The practice of pharmacy compounding of anti-VEGF antibody-based drugs essentially dates back to their introduction. Compounding has been most widespread for bevacizumab, and a large body of research exists demonstrating functional stability of bevacizumab for up to 6 months of storage in pharmacy-produced syringes20,21,22,23,24,25,26. Considering ranibizumab, there are two reports with conflicting results; one reports reduced VEGF binding activity after 1 week26, while the other reports unaltered activity after 4 weeks27.
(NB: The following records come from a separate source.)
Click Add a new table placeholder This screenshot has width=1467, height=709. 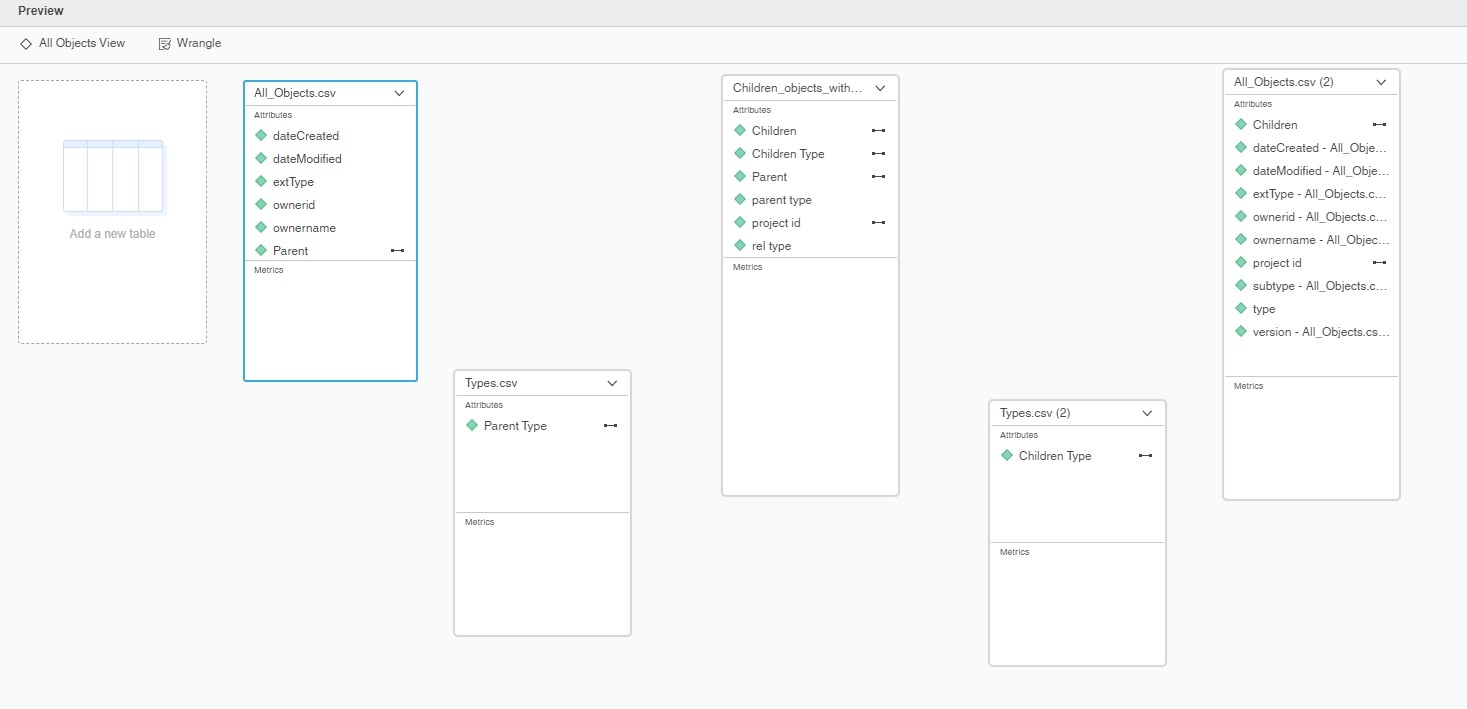coord(112,212)
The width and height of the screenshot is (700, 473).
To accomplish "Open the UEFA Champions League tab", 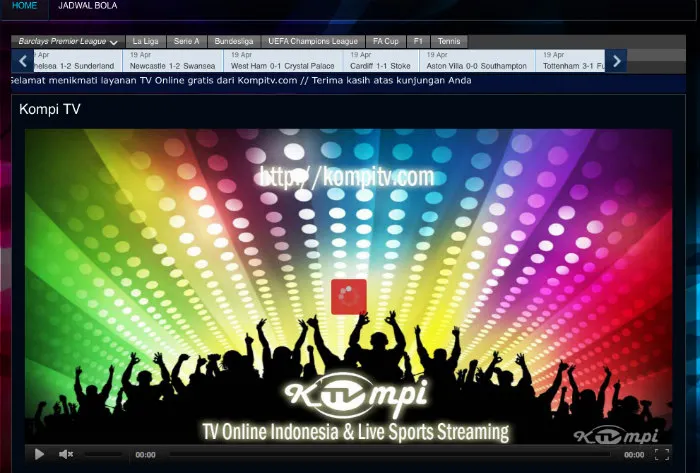I will pyautogui.click(x=313, y=42).

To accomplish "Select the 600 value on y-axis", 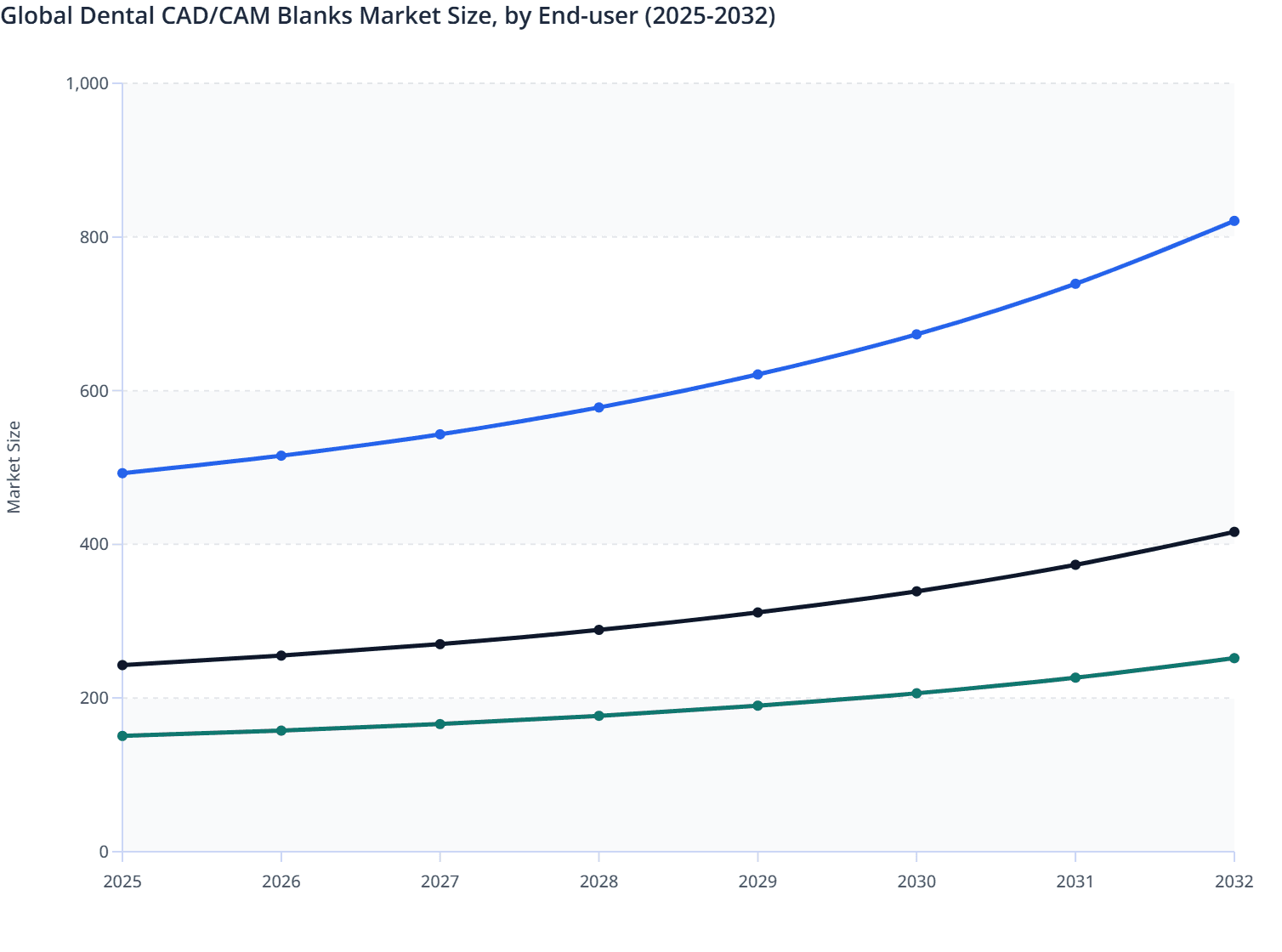I will click(94, 391).
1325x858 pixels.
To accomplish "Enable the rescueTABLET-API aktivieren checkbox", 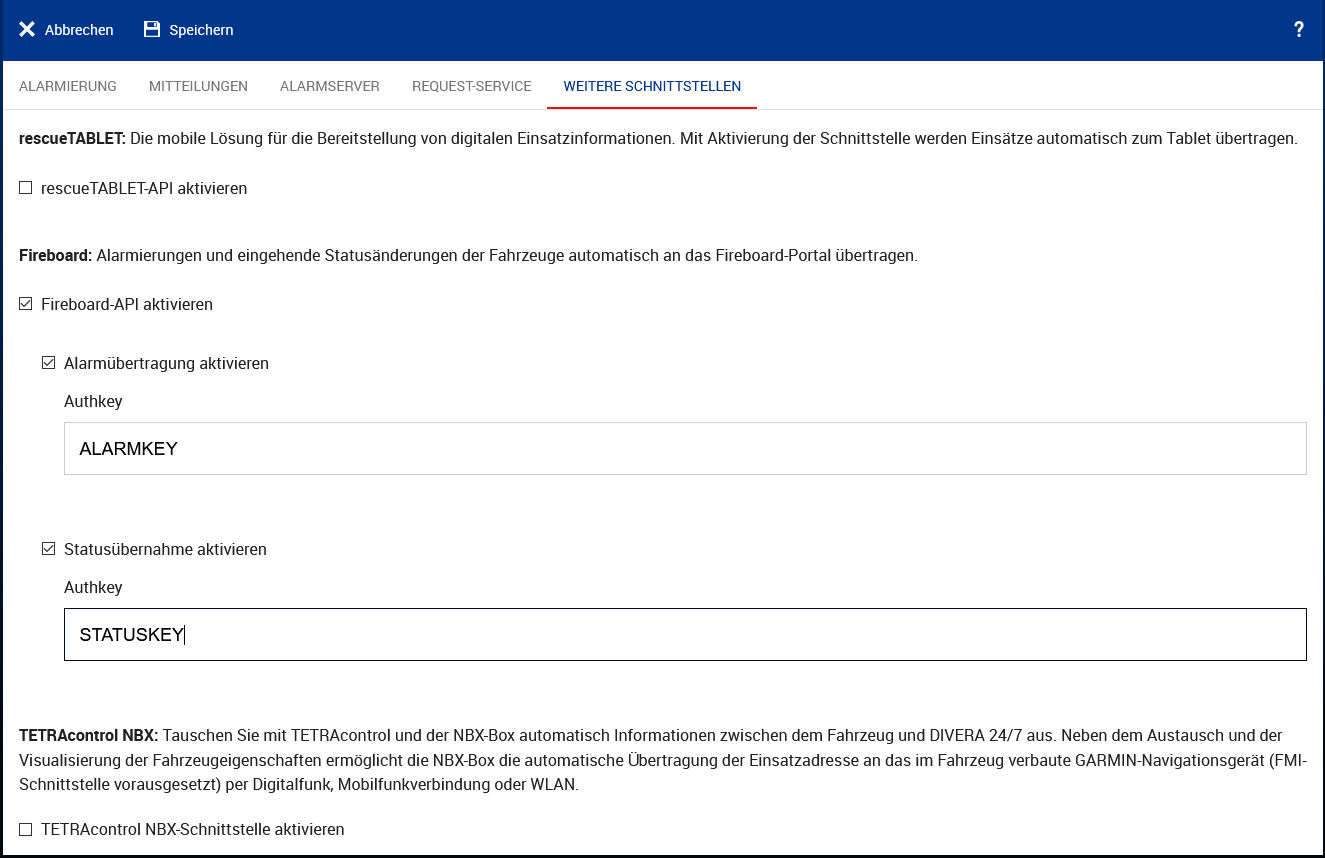I will click(x=26, y=188).
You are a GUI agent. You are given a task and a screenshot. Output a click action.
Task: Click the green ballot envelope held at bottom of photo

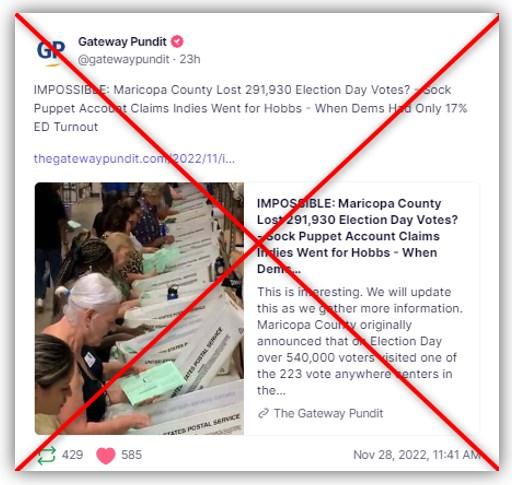152,382
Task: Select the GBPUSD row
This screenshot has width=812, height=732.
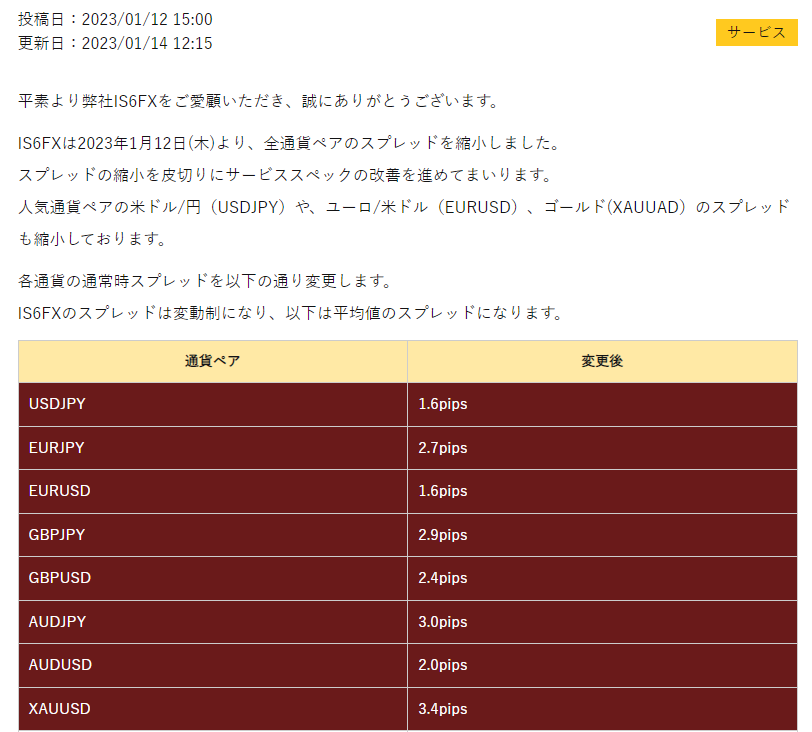Action: (x=212, y=578)
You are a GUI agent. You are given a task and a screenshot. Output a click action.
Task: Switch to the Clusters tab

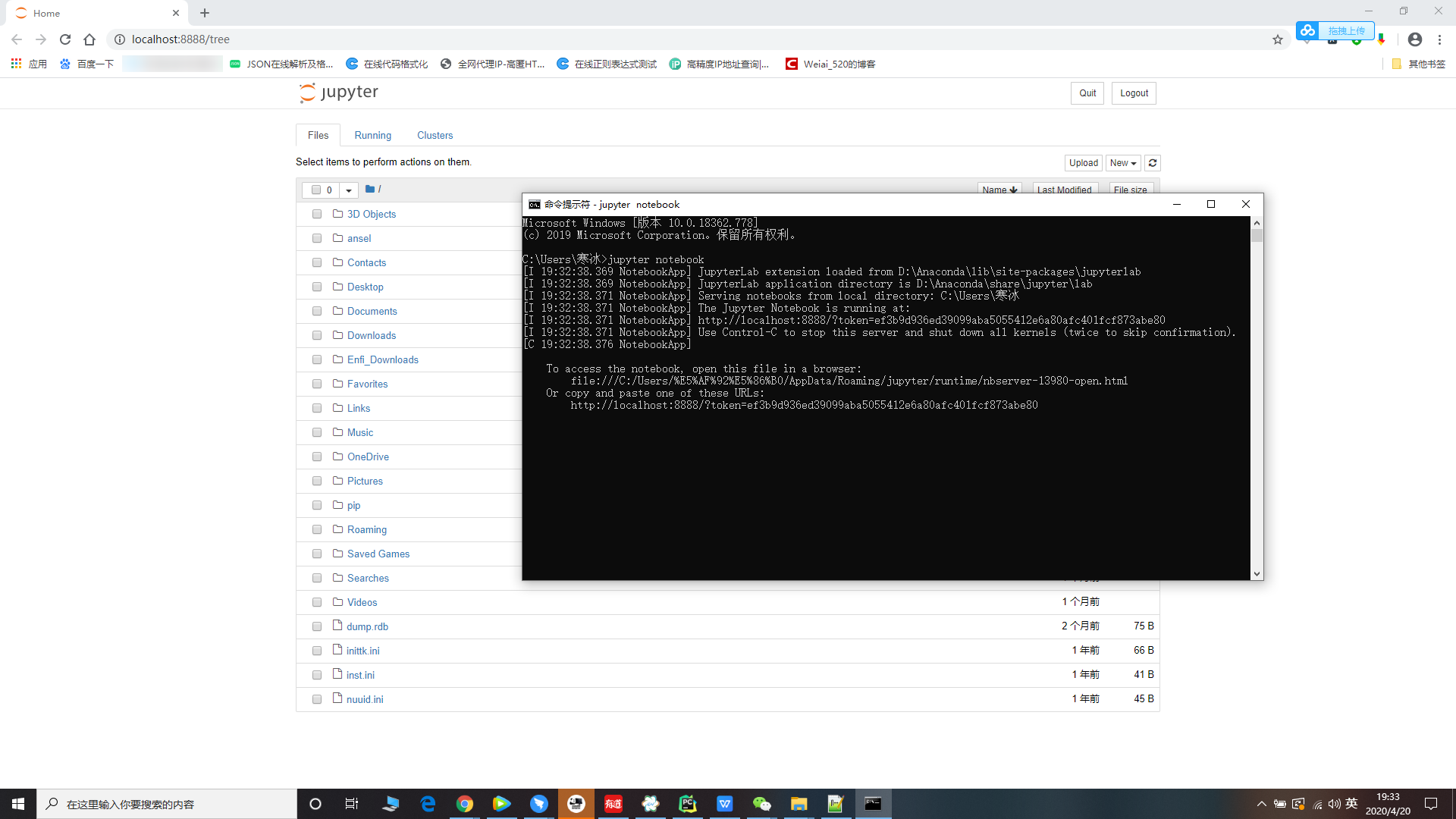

We describe a novel method for compounding of aflibercept into sterile syringes prepared for intravitreal injection. When stored in the dark at 4 °C a range of assays show that the molecular integrity, stability and functional properties of aflibercept remain unaffected for up to 4 weeks. The present paper is the first to present such a thorough investigation. Adding to the evidence, a recent paper describes unaltered activity of aflibercept using an ELISA set-up where binding to placental growth factor instead of VEGF was measured and different syringes were used27. The authors conclude that aflibercept can be stored in plastic syringes for up to 4 weeks before use.

Aflibercept is also approved for treatment of metastatic colorectal cancer (Zaltrap, Sanofi-Aventis and Regeneron). The so-called ziv-aflibercept, which is produced by a different procedure, has higher osmolarity and lower drug concentration than aflibercept28. Regardless, there are many reports on intravitreal use of ziv-aflibercept29,30,31,32. It has been shown that ziv-aflibercept maintains some of its ability to bind VEGF after 4 weeks of storage in polycarbonate syringes28. However, a significant decline in affinity (61% reduction after 4 weeks of storage) suggests that the activity of ziv-aflibercept is negatively affected by the storage. This discrepancy from our findings can most likely be ascribed to the differences in production and formulation of the two aflibercept drugs.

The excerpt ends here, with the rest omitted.